Another issue with the SFF is that it does not accept LONG cards. Yes, size matters. A card with 2 fans will SO NOT fit in our gutted unit, as it would start conflicting with the heat sink for the CPU. See below how narrow the gap between the GPU card and the CPU unit is. Phew! I did do some rough estimations of the dimensions before purchasing the Video card, but I did not expect it to be such a close call.

Of course, there’s always the possibility of using a PCI Express Extender/Riser cable, but that’s another 20/30 USD at least so that drives us away from the 100 USD goal.

To sum it up, ideally:

  • GPU card should be cheap
  • GPU card should be half-height (that’s rare)
  • GPU card should be short in length
  • You cannot have your cake and eat it, so suck it up

So, you want a card made for hobbits if you can find one. I did not.

And this is what we ended up with, all assembled.

All proud of my setup, I was already picturing myself running Steam like a 1337 hacker on my (old) new hardware. Not so fast. That would have been too smooth.

Something you need to understand when dealing with hardware: assume the worst, and if everything works out of the box it just happens to be a goddamn miracle from heavens.

Needless to say, we were short of a miracle.

Booting the unit worked fine without GPU (using the Intel video output). Connecting the GPU and the output on the HDMI port resulted in zip. Nothing. Black screen. Was the GPU card defective? Unfortunately, I had no other hardware to test it on. The fans did start when powered on - should I interpret this as a sign of life?

Puzzled, I first updated the BIOS to the latest available version on HP’s site. Still no luck. I ended up playing with the BIOS settings. I’m not sure which one exactly did the trick - but that finally worked! Here’s some screenshots in case anyone ever tries to build their own Frankenstein gaming PC based on that same model.

At this stage, I consider myself very lucky: everything worked out, while it was definitely more work than expected. The dimensions were just right, the power supply could handle the load, and the BIOS was compatible with a video card that was never made to fit in this thing. You gotta love standards.

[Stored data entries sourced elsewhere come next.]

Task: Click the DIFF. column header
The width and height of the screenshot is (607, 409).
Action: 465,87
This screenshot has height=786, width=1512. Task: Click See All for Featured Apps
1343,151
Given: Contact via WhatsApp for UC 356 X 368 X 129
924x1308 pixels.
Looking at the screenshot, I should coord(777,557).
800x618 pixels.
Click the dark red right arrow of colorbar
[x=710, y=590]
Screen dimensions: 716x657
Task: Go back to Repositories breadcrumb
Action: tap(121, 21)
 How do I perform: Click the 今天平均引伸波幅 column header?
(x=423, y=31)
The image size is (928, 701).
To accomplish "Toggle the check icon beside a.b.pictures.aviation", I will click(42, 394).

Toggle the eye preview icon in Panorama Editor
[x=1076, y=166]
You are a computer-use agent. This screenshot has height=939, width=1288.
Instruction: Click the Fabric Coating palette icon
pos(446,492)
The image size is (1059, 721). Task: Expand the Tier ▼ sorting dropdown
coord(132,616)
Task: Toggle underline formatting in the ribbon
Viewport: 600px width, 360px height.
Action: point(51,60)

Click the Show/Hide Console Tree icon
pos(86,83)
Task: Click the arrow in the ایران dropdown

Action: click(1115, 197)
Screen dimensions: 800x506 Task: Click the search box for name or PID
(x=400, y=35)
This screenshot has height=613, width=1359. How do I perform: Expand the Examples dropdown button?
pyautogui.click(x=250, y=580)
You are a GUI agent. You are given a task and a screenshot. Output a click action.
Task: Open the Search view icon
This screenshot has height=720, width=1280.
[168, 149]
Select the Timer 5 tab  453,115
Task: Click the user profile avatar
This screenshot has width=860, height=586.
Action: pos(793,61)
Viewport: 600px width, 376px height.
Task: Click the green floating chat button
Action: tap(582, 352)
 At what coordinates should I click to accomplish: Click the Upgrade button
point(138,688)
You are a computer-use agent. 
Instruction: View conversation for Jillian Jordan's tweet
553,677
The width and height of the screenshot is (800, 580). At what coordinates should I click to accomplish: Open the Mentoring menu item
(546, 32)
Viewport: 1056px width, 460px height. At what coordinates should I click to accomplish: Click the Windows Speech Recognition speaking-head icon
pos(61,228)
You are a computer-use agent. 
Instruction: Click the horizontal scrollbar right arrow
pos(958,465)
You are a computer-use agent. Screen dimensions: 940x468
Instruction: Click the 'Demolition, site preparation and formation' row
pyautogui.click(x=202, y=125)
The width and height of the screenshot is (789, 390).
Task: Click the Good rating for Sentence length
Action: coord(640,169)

So we are half way there. The unit works, but how good is it to game anyway? I have just installed Ubuntu 20.04 (Nvidia drivers 440.x by default) and a few games from my Steam Library, and here’s a quick report in video. (and the YouTube backup link if the below one does not show up)


By the way I installed MangoHud to do proper benchmarks for each game mentioned below so that you have actual evidence for the claimed results.

  • A Hat in Time (Proton): 30 fps, somewhere between medium and high settings
  • Dragon’s Dogma: Dark Arisen(Proton): 30 fps with peaks at 60 fps in less busy scenes in high settings.
  • Streets of Rage 4 (Proton): no surprise here but 60 fps.
  • Rocket League(Proton): 60 fps with settings maxed out but texture size reduced a bit.
  • Doom 2016 (Proton): 40~50 fps in medium settings, resulting in a solid 30 fps with Vsync enabled.
  • Dirt 4 (Linux client): 30-60 fps depending on the type of the race and the POV at medium settings.
  • Ni no Kuni II(Proton): 30 fps at custom settings in between low and medium. Still looks great.

Not bad for 100 USD piece of junk glued together! You can actually play a lot of games and get 30 fps performance, without having games looking like complete garbage either - we don’t have to use the lowest of the low settings.

I have to say, I am actually very impressed by the low end. I had very low expectations before trying this experiment, and I am now convinced that even the low end hardware on PC is a very good choice even if you don’t have much cash to spare, as used parts will be very affordable.

The best part of this whole experiment was the journey: checking all sorts of hardware at different price points, staying on budget, and working through the difficulties of making the unit boot and run as expected. That was probably just as fun as playing games at the very end.